Below is a listing; repeat exactly the lines from the one containing "Given: Select the L lightness radio button" to the one containing "Screen dimensions: 580x389", both included.

■ **Source material**
•••••
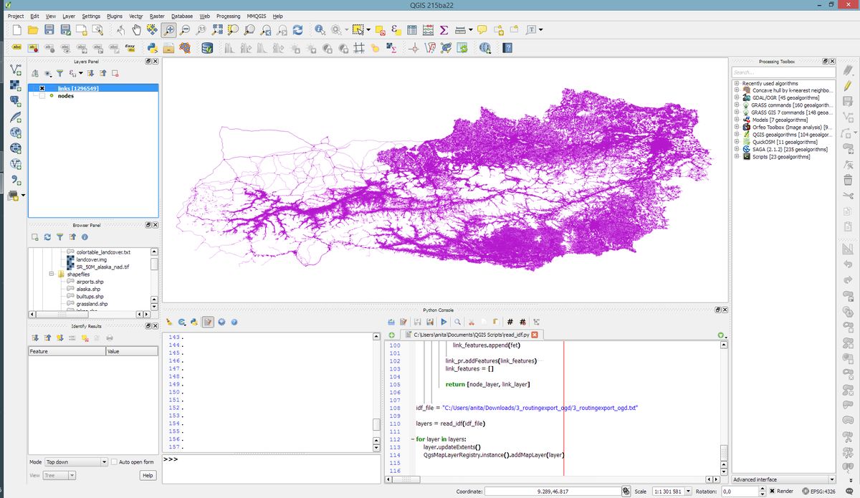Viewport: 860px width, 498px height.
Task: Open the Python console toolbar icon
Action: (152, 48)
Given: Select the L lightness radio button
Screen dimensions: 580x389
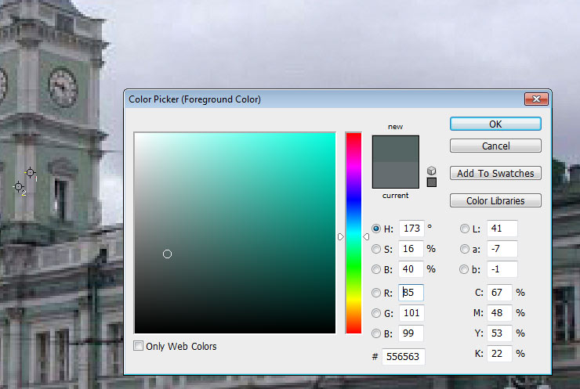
•••••
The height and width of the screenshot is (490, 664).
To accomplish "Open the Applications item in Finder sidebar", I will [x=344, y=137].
•••••
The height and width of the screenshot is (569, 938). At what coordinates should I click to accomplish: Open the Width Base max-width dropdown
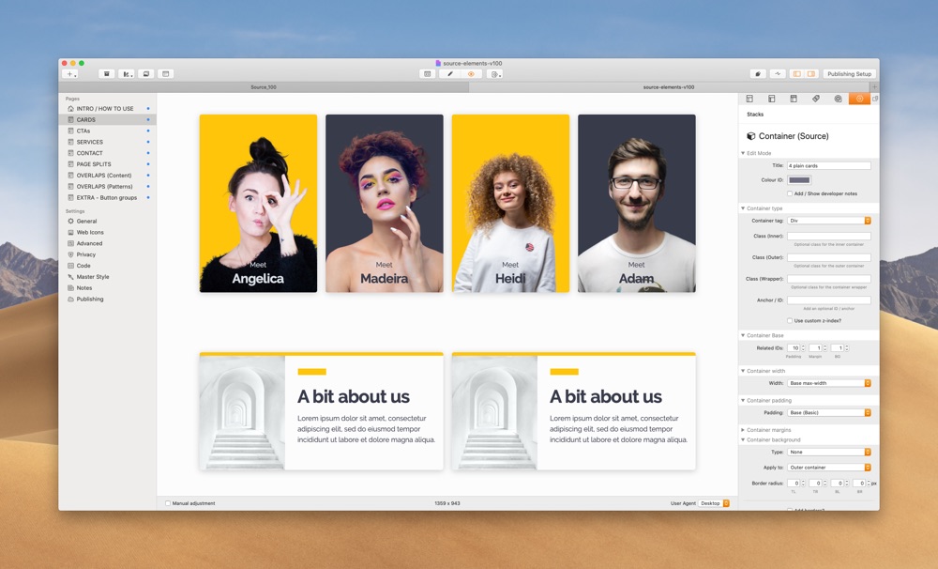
•••••
■ **Expected output**
Given: Select the L lightness radio button
Screen dimensions: 580x389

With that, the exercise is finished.